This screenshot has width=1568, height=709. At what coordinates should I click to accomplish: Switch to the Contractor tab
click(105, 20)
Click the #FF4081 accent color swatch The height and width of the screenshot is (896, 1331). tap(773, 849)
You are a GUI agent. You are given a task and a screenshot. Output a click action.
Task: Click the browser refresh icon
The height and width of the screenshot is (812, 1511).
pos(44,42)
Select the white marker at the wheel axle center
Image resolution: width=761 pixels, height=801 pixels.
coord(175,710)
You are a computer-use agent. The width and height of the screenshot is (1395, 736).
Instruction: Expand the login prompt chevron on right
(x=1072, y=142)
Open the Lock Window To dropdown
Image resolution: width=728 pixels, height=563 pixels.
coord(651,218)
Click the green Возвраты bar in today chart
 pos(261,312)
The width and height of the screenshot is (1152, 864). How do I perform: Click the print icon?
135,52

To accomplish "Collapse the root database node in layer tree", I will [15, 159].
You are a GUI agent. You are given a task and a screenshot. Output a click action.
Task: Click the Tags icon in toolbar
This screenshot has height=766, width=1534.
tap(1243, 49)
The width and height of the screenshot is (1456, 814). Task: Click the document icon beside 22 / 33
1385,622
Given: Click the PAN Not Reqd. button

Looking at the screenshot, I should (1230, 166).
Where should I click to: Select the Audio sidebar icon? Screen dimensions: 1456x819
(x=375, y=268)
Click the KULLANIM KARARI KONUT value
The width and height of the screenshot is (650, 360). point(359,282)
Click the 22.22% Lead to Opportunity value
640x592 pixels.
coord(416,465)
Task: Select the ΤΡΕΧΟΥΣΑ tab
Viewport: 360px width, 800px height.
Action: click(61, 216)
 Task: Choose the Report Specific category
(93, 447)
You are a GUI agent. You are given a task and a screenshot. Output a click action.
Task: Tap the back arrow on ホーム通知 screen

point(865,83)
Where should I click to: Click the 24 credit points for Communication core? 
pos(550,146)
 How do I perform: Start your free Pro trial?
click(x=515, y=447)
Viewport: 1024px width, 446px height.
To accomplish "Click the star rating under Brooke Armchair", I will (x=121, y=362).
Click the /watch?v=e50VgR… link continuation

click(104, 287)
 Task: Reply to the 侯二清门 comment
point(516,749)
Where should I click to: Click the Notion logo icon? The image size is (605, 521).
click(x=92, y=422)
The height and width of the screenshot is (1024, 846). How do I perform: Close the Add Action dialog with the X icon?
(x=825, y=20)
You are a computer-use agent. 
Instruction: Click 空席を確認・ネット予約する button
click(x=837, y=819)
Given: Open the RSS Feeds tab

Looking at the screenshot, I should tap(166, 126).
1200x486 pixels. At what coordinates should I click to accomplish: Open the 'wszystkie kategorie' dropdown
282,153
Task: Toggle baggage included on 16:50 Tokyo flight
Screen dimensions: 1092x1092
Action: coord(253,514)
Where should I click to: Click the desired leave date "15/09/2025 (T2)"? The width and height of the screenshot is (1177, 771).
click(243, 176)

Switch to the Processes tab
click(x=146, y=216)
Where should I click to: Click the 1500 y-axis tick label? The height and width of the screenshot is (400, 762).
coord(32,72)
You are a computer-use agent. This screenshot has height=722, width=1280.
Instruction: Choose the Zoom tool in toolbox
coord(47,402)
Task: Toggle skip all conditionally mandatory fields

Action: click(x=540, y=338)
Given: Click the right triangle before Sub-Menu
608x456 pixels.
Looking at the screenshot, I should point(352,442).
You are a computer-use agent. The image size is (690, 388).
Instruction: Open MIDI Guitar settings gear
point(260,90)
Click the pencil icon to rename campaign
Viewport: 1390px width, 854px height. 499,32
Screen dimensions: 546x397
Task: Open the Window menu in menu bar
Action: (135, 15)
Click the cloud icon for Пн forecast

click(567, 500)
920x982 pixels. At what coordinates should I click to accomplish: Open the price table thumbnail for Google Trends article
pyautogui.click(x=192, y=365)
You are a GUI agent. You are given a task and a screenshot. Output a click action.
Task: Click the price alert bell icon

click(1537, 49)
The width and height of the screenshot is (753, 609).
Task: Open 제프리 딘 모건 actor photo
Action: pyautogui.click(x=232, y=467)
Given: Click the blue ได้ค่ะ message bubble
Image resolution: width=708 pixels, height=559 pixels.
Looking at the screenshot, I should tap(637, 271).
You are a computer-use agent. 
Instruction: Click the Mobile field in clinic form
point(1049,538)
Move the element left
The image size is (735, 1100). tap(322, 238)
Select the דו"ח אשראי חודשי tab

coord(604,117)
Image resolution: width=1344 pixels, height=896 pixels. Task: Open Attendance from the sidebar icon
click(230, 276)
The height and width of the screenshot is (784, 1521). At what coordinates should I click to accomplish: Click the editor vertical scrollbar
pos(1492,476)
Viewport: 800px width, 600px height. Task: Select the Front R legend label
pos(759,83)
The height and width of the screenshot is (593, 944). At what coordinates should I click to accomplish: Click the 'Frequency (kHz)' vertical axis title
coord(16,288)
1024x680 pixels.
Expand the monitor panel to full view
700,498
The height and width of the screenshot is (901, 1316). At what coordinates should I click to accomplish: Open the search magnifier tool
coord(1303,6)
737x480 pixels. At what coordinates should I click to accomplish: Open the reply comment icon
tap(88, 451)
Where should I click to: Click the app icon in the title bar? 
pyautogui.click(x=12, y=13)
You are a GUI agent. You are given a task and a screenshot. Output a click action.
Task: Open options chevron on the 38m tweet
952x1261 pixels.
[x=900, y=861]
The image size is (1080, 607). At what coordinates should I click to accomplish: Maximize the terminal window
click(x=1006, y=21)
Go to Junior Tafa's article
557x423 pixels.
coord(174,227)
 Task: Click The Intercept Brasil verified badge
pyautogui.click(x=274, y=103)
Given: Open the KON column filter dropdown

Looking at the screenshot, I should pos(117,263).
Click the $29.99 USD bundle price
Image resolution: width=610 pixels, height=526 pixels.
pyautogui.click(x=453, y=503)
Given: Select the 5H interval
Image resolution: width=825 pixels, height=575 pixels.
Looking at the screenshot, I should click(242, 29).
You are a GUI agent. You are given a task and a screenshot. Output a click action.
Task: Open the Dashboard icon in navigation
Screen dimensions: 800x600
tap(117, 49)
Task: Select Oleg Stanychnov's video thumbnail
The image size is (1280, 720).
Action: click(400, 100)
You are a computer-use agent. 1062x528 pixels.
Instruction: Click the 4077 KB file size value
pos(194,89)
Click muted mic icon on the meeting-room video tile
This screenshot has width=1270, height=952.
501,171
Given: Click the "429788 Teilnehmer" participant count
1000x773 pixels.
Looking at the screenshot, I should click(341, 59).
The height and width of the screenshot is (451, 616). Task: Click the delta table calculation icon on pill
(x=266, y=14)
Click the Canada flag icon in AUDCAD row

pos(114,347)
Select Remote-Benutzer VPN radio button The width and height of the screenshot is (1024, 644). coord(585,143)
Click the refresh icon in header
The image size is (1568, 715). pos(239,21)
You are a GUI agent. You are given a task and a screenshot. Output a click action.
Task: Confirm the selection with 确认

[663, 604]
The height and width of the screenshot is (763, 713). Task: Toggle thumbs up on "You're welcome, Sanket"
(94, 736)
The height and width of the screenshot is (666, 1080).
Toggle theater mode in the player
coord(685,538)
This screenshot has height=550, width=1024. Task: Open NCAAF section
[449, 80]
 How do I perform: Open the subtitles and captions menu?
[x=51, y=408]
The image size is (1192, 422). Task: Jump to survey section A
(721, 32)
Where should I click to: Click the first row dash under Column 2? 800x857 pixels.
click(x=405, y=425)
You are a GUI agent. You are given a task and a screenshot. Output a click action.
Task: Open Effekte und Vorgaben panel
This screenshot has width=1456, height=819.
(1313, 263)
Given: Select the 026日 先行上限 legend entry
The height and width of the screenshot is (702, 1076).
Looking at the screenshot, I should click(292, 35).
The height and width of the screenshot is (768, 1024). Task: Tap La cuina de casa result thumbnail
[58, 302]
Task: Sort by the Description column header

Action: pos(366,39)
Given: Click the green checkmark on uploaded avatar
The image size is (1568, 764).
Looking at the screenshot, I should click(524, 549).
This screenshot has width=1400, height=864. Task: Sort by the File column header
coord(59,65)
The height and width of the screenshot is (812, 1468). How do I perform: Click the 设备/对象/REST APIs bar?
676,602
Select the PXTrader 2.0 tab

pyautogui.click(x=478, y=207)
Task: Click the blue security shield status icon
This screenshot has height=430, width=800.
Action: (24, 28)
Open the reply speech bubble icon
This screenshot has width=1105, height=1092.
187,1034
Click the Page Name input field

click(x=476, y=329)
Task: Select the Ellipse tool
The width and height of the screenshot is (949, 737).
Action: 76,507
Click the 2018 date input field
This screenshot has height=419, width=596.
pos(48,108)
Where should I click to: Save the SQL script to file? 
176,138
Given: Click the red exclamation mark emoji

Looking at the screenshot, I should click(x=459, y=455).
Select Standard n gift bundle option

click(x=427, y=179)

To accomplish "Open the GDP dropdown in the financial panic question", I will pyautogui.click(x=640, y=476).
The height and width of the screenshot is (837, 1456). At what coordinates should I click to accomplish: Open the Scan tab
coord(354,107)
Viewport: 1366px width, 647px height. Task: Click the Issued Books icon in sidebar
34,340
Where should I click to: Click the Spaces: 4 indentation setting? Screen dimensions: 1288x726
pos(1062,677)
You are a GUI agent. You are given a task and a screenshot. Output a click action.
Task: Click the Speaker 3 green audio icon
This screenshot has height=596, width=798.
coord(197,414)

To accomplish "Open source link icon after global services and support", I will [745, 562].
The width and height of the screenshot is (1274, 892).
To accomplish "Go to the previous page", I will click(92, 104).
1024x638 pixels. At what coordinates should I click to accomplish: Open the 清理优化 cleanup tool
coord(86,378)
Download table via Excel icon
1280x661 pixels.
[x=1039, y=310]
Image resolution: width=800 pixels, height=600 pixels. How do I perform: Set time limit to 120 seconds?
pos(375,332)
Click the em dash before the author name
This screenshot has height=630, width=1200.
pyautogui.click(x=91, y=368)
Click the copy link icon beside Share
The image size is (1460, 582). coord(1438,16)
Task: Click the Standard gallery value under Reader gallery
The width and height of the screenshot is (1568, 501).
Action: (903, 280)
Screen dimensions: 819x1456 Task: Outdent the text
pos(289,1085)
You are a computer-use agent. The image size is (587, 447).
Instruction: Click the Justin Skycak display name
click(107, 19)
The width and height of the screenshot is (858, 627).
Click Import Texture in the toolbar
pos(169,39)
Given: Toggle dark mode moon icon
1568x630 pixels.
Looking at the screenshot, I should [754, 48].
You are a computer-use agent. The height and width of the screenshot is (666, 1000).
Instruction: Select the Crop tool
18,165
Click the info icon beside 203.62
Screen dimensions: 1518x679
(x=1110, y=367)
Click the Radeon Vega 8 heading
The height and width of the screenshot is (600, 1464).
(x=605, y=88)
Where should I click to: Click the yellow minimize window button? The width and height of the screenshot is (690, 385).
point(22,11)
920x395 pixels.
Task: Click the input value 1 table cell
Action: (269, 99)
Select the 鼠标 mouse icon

────────

Work order: Work out the number of lines above that include the string "computer" and write only that number.

Response to this exercise: 8